• QUOTED PASSAGE
────────

What is a Mortgage Escrow Account and What Does It Pay in Austin?

Think of a mortgage escrow account as a dedicated savings account managed by your mortgage lender. Each month, a portion of your total mortgage payment is deposited into this account. The lender then uses these funds on your behalf to pay two significant homeownership expenses: your property taxes and your homeowners insurance premiums. This system is often referred to as PITI, which stands for Principal, Interest, Taxes, and Insurance. Your lender pays the principal and interest on the loan, while the escrow account handles the taxes and insurance.

The purpose of escrow is to ensure these critical bills are paid on time, protecting both you and the lender. If you failed to pay property taxes, the taxing authority (like Travis County for an Austin home) could place a lien on your property, which puts the lender's investment at risk.

Here’s a simple breakdown of the calculation:

  • Annual Property Tax Bill: $9,000
  • Annual Homeowners Insurance Premium: $3,000
  • Total Annual Escrow Costs: $12,000

To cover this, the lender will collect $1,000 per month ($12,000 / 12) and place it into your escrow account. Federal law also allows lenders to keep a cushion in the account, typically equal to two months of escrow payments, to handle any unexpected increases. (The data, information, or policy mentioned here may vary over time.)

Why Is the First Year's Escrow Calculation Often Too Low for Texas Properties?

The most common cause of 'payment shock' for new Texas homeowners stems from how initial escrow payments are calculated. When you close on your home, the lender doesn't have your future tax bill. Instead, they base their initial escrow calculation on the seller's current property tax bill.

This creates a significant problem for a few key reasons:

  1. Lower Assessed Value: The seller may have owned the home for years. In Texas, the annual increase in a property's assessed value is often capped for existing homeowners with a homestead exemption. Their assessed value could be far below the home's current market value.
  2. Existing Exemptions: The seller almost certainly had a homestead exemption and potentially other exemptions (like for being over 65 or a veteran) that dramatically reduced their tax liability. These personal exemptions do not transfer to you, the new buyer.

As a result, your first year of mortgage payments is based on artificially low tax information. You are essentially paying based on the seller's discounted tax rate. The lender collects this lower amount for 12 months, creating a financial deficit when the actual, much higher tax bill comes due.

How Are Property Taxes Reassessed After a Home Sale in Dallas?

Once you purchase a home, the sale is recorded publicly. The local county appraisal district, such as the Dallas Central Appraisal District (DCAD), sees that the property sold for a new price. This sales price becomes the new baseline for your property's market value.

────────

• DATA LINES
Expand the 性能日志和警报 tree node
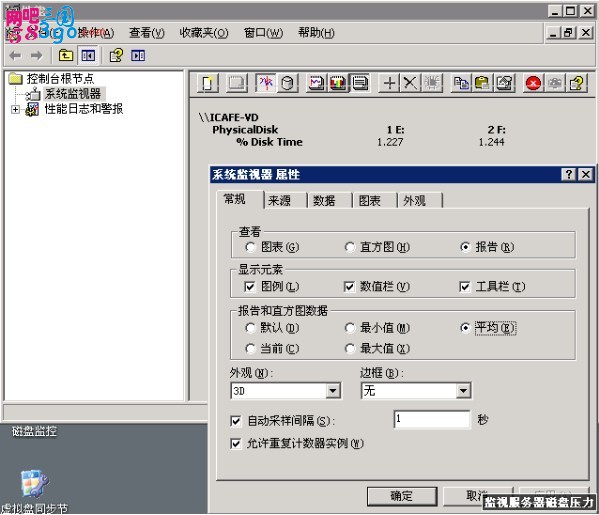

────────

• GOAL
Please state what, according to the mortgage escrow article, a lender uses as the basis for the initial escrow calculation at closing.

• RESPONSE BELOW
The seller's current property tax bill.